Как просто. Как восхитительно просто.

Почему никто не написал это прямо в небе год назад? Огромными буквами, чтобы он увидел, понял, схватил Соню на руки и унёс домой. Почему важные предупреждения всегда появляются после того, как уже всё случилось? Осторожно, горячо. Осторожно, глубоко. Осторожно, люби — потеряешь.

Он подошёл к берегу.

Здесь, у спуска, ещё оставались следы. Чьи-то ботинки, собачьи лапы, полозья санок. Люди всё равно ходили. Таблички были для совести, не для ног.

Он достал из кармана варежку.

Жёлтая. Маленькая. Невыносимая.

На внутренней стороне у запястья Мира когда-то вышила синими нитками букву “С”, чтобы в садике не путали. Соня возмущалась: “Мама, я не вещь, я сама знаю, где моя рука”. Мира смеялась и целовала её в макушку.

Артём поднёс варежку к лицу.

Запаха уже не было. Конечно, не было. Никакого детского шампуня, мандаринов, улицы. Только сухая шерсть и пыль. Но мозг, этот подлый архивариус, достал всё сам. Сонины волосы после ванны. Тёплый затылок. Каша с малиной. Крем от мороза на щеках. Пластилин. Сон.

Он прижал варежку к губам.

И тут его прорвало.

Не красиво. Не тихо. Не как в кино, где человек смотрит вдаль и по его щеке катится одна честная слеза. Артём упал на колени в мокрый снег, сжал варежку обеими руками и завыл. Звук вырвался из него так, будто год сидел внутри на цепи и наконец перегрыз железо. Он качался вперёд-назад, давился воздухом, бил кулаком по груди, потому что там было слишком тесно, слишком много, слишком поздно.

— Соня, — шептал он, но имя ломалось. — Сонечка. Маленькая моя. Я здесь. Я пришёл. Я... я...

Что “я”?

Я виноват?

Она и так знала.

Я скучаю?

Слишком маленькое слово. Скучают по человеку, который уехал. По лету. По дому. А это было не скучаю. Это было: меня отрезали от моего собственного сердца и приказали ходить, говорить, оплачивать квитанции.

— Прости, — сказал он наконец.

Слово упало в снег и не изменило ничего.

Он вытер лицо рукавом. Поднялся. Колени промокли, пальцы онемели. Ветер с реки лизнул его мокрые щёки, и кожа сразу заболела.

Артём посмотрел на лёд.

Ему не нужно было далеко. Весенний лёд сам всё сделает. Достаточно выйти туда, где вода уже дышит под тонкой коркой. Достаточно не сопротивляться, когда холод схватит за ноги. Достаточно не звать. Он устал звать.

Он спрятал варежку обратно к груди и сделал первый шаг.

Лёд у берега хрустнул.

Звук прошёл по телу острым током. Артём замер. Сердце вздрогнуло так сильно, что стало почти смешно. Оно испугалось. Оно, предатель, всё ещё собиралось жить.

— Не бойся, — сказал он.

Но кому? Сердцу? Себе? Соне?

Он сделал ещё шаг. Потом ещё. Ботинки продавливали рыхлый снег на льду, под ним хлюпала вода. Каждый звук был преувеличен. Каждая трещина казалась голосом. В голове вспыхнуло: так она слышала? Так же? Хруст под ногой, короткая пустота, удивление — “ой” — и вниз?

Он зажмурился.

Перед ним сразу возникло лицо Сони в тот день. Не мёртвое — живое, последней секунды. Глаза круглые от неожиданности. Рот приоткрыт. Не страх ещё. Только вопрос: папа, что это?

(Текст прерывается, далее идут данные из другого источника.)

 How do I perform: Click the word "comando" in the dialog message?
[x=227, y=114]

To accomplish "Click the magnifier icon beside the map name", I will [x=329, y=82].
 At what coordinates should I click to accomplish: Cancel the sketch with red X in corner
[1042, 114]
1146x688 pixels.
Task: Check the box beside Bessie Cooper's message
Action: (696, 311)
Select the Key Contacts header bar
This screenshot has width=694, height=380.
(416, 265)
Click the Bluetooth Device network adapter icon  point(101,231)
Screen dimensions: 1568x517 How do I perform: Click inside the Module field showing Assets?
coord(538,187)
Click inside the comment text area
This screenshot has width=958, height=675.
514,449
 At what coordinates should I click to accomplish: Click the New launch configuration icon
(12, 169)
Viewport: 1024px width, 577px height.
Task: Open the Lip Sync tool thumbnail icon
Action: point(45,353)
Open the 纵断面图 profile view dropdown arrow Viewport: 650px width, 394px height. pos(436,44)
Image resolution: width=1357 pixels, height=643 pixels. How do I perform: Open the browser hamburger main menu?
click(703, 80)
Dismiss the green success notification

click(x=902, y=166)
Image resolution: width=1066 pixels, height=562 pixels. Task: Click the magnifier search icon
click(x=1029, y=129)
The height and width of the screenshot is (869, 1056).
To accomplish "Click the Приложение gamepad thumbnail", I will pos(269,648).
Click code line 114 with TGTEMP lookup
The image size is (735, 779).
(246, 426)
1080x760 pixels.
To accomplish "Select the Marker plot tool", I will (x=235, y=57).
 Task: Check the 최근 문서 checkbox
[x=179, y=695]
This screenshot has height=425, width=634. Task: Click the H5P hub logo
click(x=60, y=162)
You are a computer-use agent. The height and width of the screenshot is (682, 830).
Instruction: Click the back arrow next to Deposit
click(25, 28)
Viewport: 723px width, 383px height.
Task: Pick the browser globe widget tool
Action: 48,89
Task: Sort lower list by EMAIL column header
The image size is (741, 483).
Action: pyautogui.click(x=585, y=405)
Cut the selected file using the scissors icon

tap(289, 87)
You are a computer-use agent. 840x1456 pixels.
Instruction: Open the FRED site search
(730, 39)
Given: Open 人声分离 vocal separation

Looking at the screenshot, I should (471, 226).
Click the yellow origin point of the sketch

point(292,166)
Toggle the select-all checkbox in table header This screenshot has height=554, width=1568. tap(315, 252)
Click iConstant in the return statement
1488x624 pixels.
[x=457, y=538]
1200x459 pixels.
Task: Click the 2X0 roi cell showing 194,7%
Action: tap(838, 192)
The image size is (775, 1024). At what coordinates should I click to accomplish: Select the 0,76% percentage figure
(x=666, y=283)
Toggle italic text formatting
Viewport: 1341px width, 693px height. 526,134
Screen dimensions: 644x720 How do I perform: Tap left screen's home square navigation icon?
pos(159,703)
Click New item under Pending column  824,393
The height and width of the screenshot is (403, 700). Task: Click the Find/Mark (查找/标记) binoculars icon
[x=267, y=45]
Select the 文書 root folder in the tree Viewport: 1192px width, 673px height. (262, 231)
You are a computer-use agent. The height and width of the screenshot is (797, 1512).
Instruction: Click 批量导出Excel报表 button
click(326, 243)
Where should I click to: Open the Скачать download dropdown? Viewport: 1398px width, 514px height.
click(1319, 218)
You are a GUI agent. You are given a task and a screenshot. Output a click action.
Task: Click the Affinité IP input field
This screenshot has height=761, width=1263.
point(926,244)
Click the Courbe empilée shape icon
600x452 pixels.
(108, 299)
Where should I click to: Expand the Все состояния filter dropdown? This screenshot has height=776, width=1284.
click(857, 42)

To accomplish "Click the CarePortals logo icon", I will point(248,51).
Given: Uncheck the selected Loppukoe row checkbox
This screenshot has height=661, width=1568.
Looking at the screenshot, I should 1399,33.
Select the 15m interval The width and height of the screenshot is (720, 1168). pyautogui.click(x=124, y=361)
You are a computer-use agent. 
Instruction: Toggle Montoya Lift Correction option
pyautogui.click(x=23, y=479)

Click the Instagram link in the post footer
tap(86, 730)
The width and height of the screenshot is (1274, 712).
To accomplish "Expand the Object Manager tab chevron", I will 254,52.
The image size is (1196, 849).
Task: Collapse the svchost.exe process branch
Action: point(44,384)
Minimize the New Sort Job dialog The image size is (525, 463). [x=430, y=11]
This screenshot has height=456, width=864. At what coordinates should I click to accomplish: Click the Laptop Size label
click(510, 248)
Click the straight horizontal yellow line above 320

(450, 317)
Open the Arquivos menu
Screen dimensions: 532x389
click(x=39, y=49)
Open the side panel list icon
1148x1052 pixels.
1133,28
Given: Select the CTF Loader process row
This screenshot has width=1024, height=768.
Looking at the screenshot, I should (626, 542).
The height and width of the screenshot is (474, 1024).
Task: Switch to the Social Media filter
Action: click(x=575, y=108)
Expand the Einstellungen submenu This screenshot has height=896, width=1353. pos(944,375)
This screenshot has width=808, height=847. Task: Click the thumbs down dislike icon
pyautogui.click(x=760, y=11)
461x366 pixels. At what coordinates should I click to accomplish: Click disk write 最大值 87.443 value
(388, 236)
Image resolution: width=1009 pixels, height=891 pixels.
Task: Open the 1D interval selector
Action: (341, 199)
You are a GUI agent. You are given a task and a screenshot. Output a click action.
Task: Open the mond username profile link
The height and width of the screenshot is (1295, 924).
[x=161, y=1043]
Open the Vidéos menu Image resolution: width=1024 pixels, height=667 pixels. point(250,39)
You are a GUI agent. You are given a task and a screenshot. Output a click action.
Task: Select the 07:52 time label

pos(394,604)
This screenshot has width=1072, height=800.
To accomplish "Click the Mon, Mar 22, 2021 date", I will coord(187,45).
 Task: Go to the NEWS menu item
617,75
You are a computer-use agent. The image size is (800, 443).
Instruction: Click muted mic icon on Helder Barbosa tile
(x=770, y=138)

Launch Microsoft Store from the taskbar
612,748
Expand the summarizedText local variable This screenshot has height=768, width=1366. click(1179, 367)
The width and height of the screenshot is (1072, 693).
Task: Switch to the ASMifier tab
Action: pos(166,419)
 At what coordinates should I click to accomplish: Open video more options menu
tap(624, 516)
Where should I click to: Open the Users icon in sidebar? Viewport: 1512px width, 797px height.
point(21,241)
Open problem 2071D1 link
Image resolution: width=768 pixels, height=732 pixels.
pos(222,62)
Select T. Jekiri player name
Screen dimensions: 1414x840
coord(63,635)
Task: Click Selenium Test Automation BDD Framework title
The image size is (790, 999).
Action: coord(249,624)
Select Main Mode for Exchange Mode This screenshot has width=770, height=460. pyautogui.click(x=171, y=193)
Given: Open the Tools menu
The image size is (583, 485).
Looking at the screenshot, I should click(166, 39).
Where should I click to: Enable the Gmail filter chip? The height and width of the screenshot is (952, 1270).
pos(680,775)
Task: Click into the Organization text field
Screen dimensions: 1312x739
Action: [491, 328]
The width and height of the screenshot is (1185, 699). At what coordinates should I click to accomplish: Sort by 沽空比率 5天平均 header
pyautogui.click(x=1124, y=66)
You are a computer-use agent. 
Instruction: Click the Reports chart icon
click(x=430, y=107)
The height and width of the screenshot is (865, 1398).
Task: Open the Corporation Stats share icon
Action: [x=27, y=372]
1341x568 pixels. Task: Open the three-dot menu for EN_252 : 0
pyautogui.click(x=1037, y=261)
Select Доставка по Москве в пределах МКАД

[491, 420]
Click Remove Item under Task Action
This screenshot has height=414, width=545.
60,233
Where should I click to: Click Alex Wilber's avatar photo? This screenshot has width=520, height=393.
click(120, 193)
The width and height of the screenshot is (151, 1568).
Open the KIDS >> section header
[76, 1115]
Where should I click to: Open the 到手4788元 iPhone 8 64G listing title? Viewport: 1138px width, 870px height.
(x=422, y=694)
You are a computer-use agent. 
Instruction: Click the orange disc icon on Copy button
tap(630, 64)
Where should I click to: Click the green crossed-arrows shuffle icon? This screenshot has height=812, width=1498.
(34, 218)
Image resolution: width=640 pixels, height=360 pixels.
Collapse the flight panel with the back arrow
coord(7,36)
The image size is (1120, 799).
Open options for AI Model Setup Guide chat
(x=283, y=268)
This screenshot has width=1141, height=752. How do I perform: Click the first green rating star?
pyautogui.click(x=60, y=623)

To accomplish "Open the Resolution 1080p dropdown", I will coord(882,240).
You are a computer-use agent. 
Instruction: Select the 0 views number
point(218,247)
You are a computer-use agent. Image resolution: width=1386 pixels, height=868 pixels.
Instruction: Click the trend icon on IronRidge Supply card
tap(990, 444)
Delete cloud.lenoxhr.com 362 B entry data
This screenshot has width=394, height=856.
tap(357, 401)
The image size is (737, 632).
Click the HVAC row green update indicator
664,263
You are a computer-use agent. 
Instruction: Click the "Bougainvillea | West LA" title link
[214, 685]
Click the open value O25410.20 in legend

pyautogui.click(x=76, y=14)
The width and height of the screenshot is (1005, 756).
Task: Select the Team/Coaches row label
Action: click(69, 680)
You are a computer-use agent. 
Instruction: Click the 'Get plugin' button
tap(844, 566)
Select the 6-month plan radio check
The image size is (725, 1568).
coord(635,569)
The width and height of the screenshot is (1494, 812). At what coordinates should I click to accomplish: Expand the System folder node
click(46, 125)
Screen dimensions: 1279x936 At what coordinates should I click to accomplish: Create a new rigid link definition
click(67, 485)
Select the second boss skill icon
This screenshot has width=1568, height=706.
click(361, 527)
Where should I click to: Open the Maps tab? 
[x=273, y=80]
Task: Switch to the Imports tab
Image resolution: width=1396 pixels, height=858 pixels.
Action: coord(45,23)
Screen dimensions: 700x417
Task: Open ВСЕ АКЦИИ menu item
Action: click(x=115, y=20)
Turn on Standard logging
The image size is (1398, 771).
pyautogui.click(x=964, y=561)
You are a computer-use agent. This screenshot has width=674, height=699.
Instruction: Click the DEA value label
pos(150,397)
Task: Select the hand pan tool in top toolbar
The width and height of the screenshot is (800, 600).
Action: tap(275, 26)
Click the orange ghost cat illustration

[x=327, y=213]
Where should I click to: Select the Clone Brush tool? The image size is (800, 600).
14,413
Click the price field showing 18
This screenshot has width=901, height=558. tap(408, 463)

А он стоял с телефоном в руке.

Нет. Он не стоял. Он бросился. Он бросил телефон, кричал, падал на колени, полз по льду, слышал, как люди с берега орут: “Не ходите! Ложитесь! Ползком!” Он не слушал. Он бежал, пока лёд под ним тоже не треснул. Вода ударила так, будто его проткнули тысячей игл. Он видел Сонину шапку в полынье. Видел варежку — одну — на краю льда. Видел её руки, которые пытались ухватиться, но варежки скользили. Он схватил её за рукав.

Схватил.

Иногда память милосердно смазывала этот момент. Иногда, наоборот, ставила его перед глазами с такой точностью, что Артём просыпался на полу.

Он схватил её за рукав.

На секунду.

На одну.

Соня смотрела на него. Не кричала уже. Только смотрела. В её глазах было абсолютное доверие. Папа пришёл. Всё.

А потом мокрая ткань выскользнула из его руки.

И вода закрылась.

Его самого вытащили двое мужчин. Он дрался с ними, рвался обратно, орал так, что потом три дня не мог говорить. Он пытался снова прыгнуть, но его держали. Потом спасатели. Потом машины. Потом Мира, которой кто-то позвонил. Потом больница. Потом фраза: “Найти удалось не сразу”.

Найти.

Как ключи.

Как кошелёк.

Как потерянную варежку.

Артём открыл глаза. Он стоял уже метрах в десяти от берега. Лёд под ногами был темнее. Ветер шевелил полы куртки. Небо чуть посветлело, но солнце не выходило. Серый день. Правильно. Солнце было бы неуместно.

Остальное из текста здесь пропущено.